## BRIEF
Without pictures, return the lines from the one containing "You are a computer-use" through the last line of the data below, exactly.

## EXTRACTED MATERIAL
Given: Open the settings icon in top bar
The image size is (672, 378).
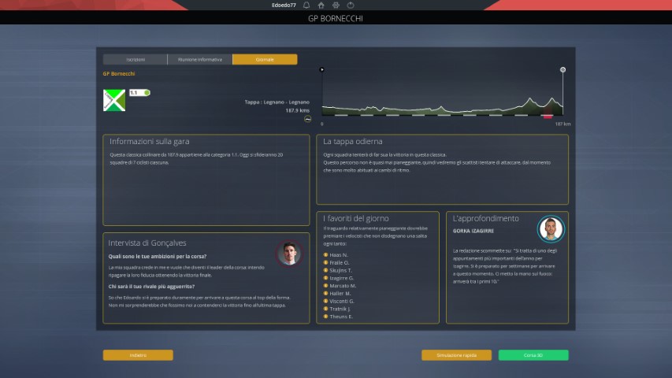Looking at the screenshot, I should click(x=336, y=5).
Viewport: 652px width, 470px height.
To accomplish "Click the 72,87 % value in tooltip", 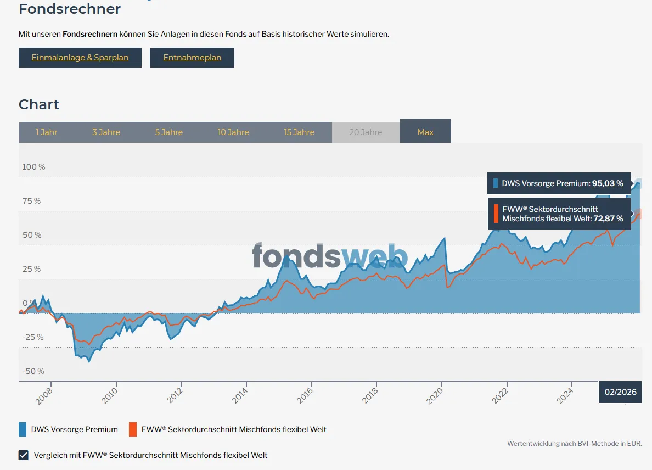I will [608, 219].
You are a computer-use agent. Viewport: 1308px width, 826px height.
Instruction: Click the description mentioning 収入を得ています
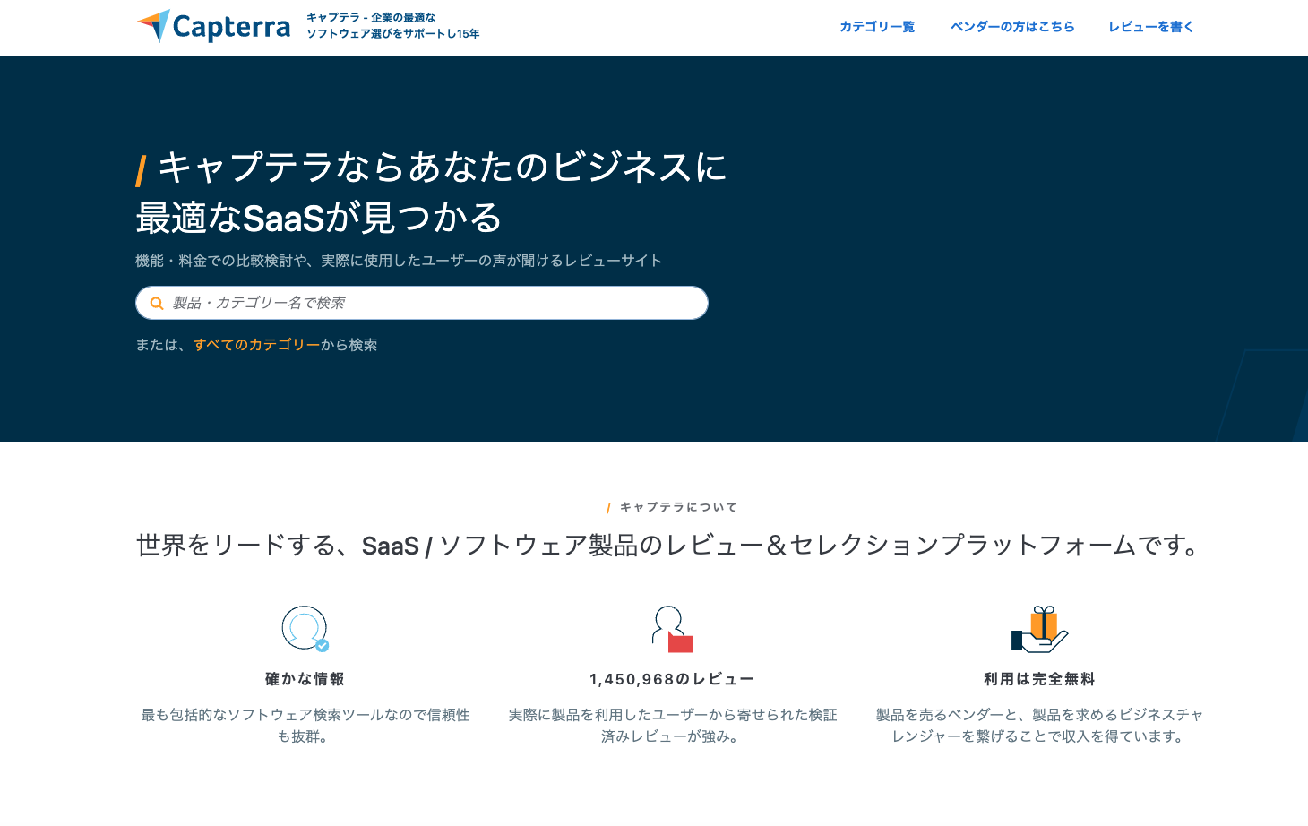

## SOLUTION TO THE PROBLEM
You are a computer-use agent. Viewport: 1308px width, 826px height.
Instruction: Click the description mentioning 収入を得ています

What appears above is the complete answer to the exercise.